### ЗАДАНИЕ A
Ответь по тексту о Лире:
(i) Какую фразу произносит Эдгар в сцене бури, когда начинает лаять?
(ii) Что кричит Лир в сцене суда над дочерьми?
(iii) В лице кого Лир обрел истинного человека?
### ЗАДАНИЕ B
Перепиши из текста о Лире всё от слов «Таким образом, и» до слов «словом, а звуком.» включительно.

### ТЕКСТ
В последней сцене, перед смертью, как будто отправляясь в далекое путешествие, в которое много с собой не возьмешь, Лир последний вздох свой кончает на этом смехе, как бы забирая с собой в лучший мир и эту ценность, обретенную им в жизни. Но смех здесь уже не такой беззаботный, радостный и легкий, трудно решить даже — смех это или рыдание.
Таким образом, и смех играет роль лейтмотива, раскрывающего не высказанную Лиром мысль о том, что истинного человека он обрел лишь в лице прекрасной Корделии. Для правильного раскрытия философской мысли трагедии мне казалось необходимым прибегнуть и к такому приему — воспользоваться не словом, а звуком.
Звуковым приемом я пользуюсь и в сцене бури. Я рассказывал выше, что в сцене бури Гертнер — Эдгар, произнося {109} фразу «Я зол, как пес», начинал лаять, иллюстрируя лаем слово «пес» и одновременно прикидываясь безумцем. Мой Лир подхватывает и передразнивает этот лай, слова смешиваются у него с лаем, в этот момент он ведь утверждает, что человек — всего лишь жалкое двуногое животное, не лучше собаки…
Образ собаки вообще преследует Лира. Например, в сцене суда над дочерьми, в корчме, он кричит: «Собаки, собаки, всюду собаки нападают на меня». И рядом со словами тут снова лай, который опять как бы подтверждает все ту же новую для Лира истину, что человек — это бедное двуногое животное. Таким образом, звук рядом с текстом становится для меня выразителем определенных мыслей. Отнюдь не заменяя текст, звук призван был его углубить, придать тексту массивность, полновесность.

### ПРЕДОСТАВЛЕННЫЕ СТРОКИ
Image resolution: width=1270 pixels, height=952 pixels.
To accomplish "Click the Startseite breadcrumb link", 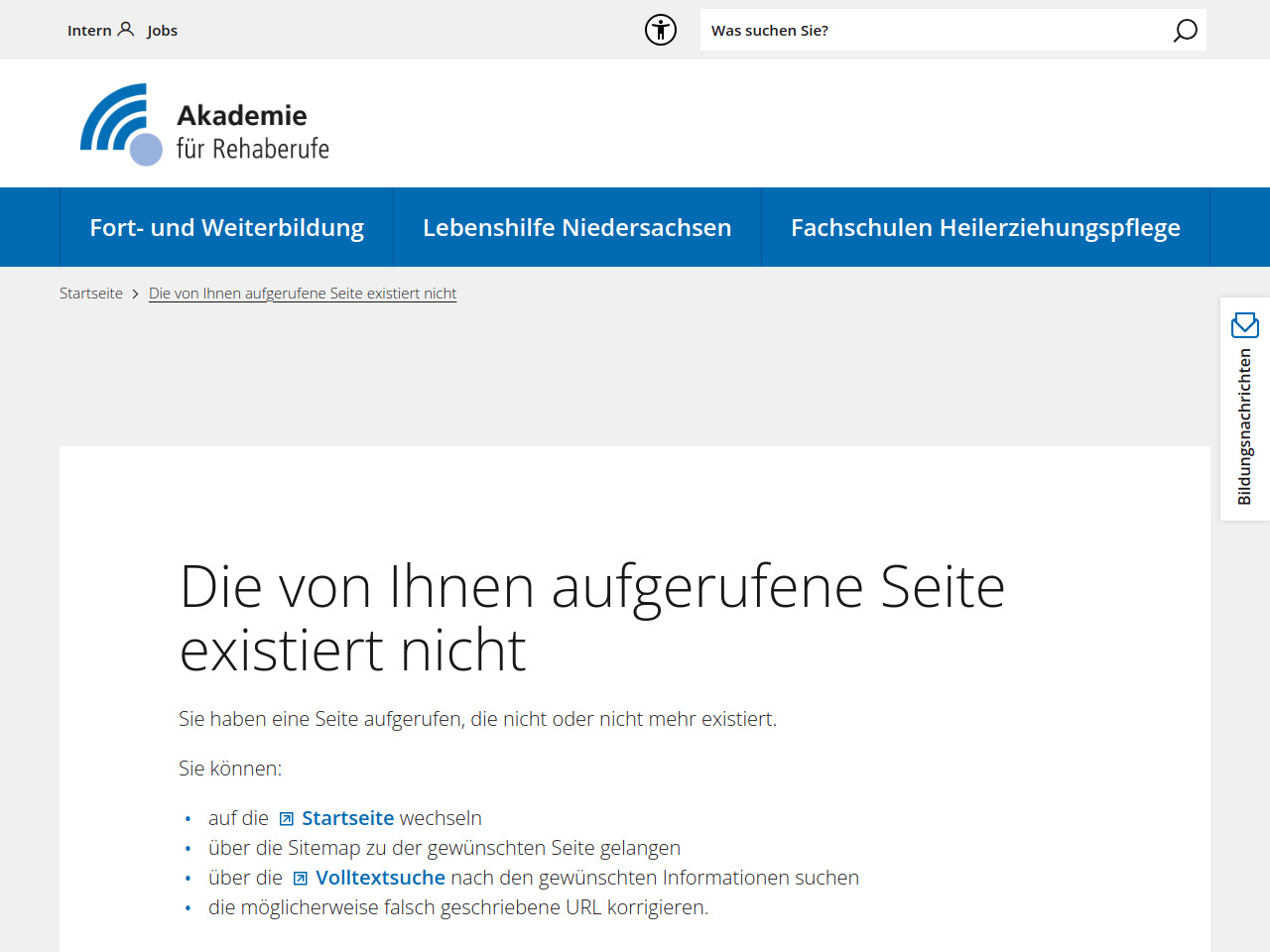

### ВЕРНЫЙ РЕЗУЛЬТАТ A
(i) «Я зол, как пес».
(ii) «Собаки, собаки, всюду собаки нападают на меня».
(iii) В лице прекрасной Корделии.

### ВЕРНЫЙ РЕЗУЛЬТАТ B
Таким образом, и смех играет роль лейтмотива, раскрывающего не высказанную Лиром мысль о том, что истинного человека он обрел лишь в лице прекрасной Корделии. Для правильного раскрытия философской мысли трагедии мне казалось необходимым прибегнуть и к такому приему — воспользоваться не словом, а звуком.